Personal information
- Born: William de Gruchy 10 May 1930

Sport
- Sport: Athletics
- Event: Sprinting

Medal record
Representing Australia
British Empire Games
| Gold medal – first place | 1950 Auckland | 4 × 110 y relay |
| Silver medal – second place | 1950 Auckland | 100 yards |

= Bill de Gruchy =

Australian sprinter (born 1930)

William de Gruchy (born 10 May 1930) is an Australian former athlete who specialised in sprinting.

==Biography==
A Western Australian athlete, de Gruchy was raised in the Perth suburb of Mount Hawthorn.

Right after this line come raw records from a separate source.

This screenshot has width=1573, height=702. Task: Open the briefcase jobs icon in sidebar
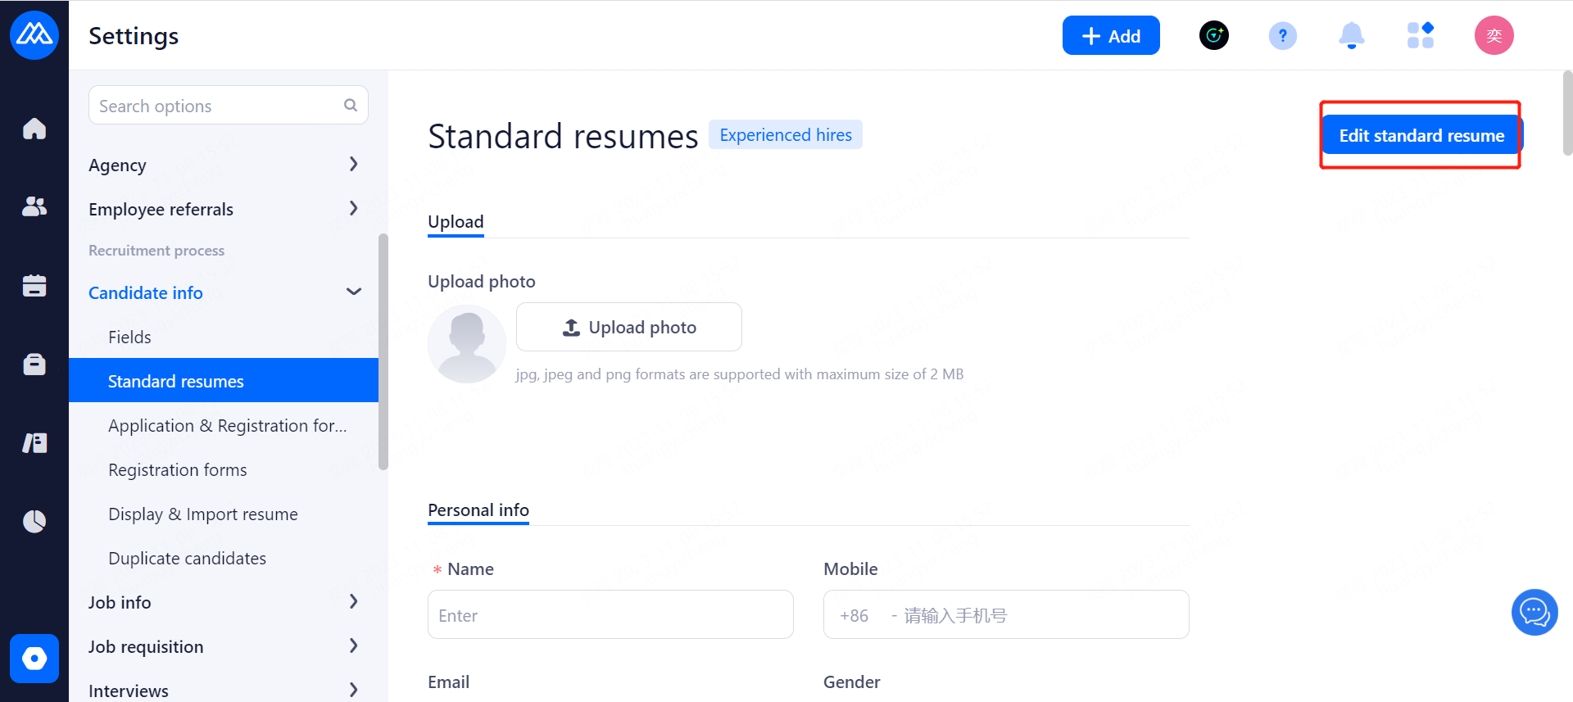(x=34, y=364)
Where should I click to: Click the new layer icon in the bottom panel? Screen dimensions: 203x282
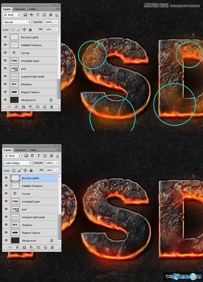click(45, 247)
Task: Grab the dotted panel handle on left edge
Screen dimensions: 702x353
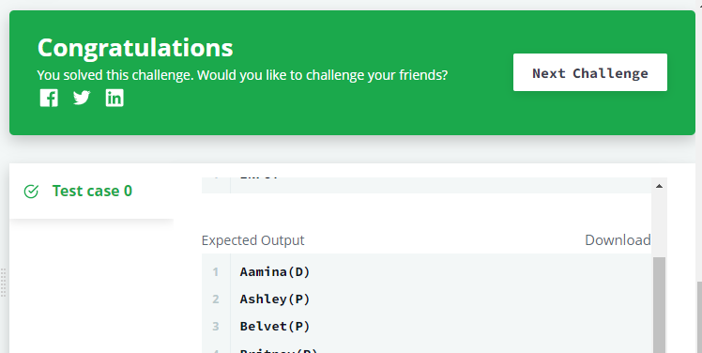Action: 3,283
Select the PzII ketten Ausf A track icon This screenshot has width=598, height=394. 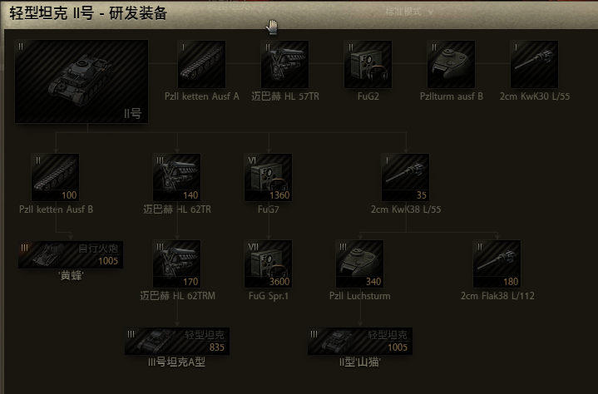coord(201,64)
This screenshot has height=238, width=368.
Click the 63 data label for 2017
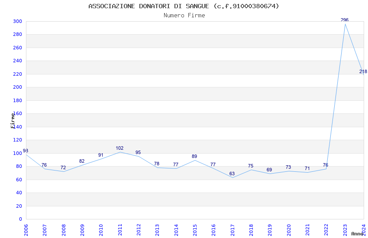(232, 174)
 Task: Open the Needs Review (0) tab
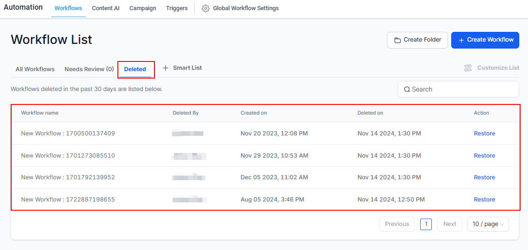(89, 69)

De Gruchy studied at both St Patrick's Boys' School and Aquinas College in Perth.

In 1950, de Gruchy represented Australia at the British Empire Games in Auckland, where he won a silver medal in the 100 yard sprint and was a member of the gold medal-winning 4 × 110 yards relay team.

De Gruchy won the national 100 yard sprint title for the only time in 1951, edging three-time champion John Treloar. He was overlooked in favour of John Treloar for the 1952 Helsinki Olympics.

At the 1952 WA state championships, de Gruchy ran the 100 yard sprint in a wind assisted 9.6 seconds.